The U.S. Preventive Services Task Force made news on April 1, with recommended changes to diagnosis of prostate cancer. For the past five years, doctors have been encouraged to abandon PSA (prostate specific antigen) screening for signs of prostate cancer in men ages 55 to 69.
This recommendation reflects discouragement with the standard PSA test because it returned a very large number of false positives. These false positives meant that tens of thousands of men were treated aggressively for a condition that was not life-threatening.
The new recommendation is that patients under 70 should be informed of the ambiguities involved in PSA screening, and be invited to weigh the pluses and minuses of knowing their PSA score.
After skin cancer, prostate cancer is the most common cancer affecting American men. This year, about 160,000 cases of prostate cancer will be diagnosed. It will cause the death of 26,730 men.

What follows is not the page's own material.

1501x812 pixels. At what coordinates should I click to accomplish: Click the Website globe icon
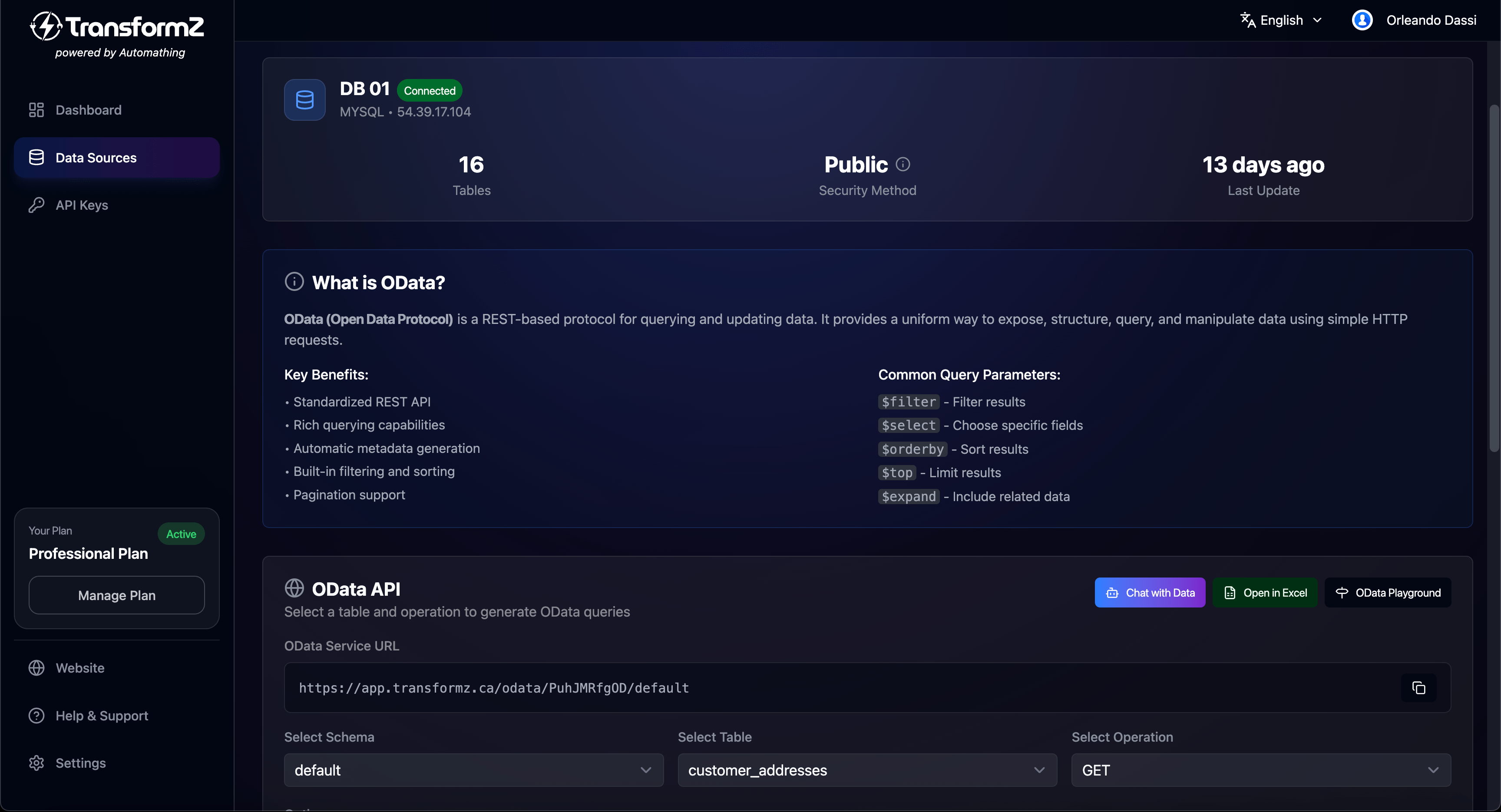[36, 667]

This is the dilemma physicians have had to deal with:
- The PSA test is not 100 percent reliable, yielding more false positives than true positives. It also yields many false negatives, missing the cancer altogether.
- False positives caused many thousands of men with high PSA scores to be subjected to treatment that proved unnecessary.
- These surgeries caused incontinence, bowel injury and impotence.
- Going back five years, the risk/benefit ratio was not considered strong enough to justify subjecting men to destructive biopsy, radiation and surgery.
The new recommendation of the U.S. Preventive Services Task is that the benefits of PSA testing outweigh the risks of inaction. But the recommendation is still ambiguous, leaving the decision to be tested for PSA up to "a man's values and preferences,"
Men who are very concerned about prostate cancer can elect to be screened. Men who are less concerned may elect to skip screening. Neither decision is right or wrong - but a great deal hangs in the balance.
The new recommendations are not final yet. Because of the controversies involved, they are open to public comment through May 8.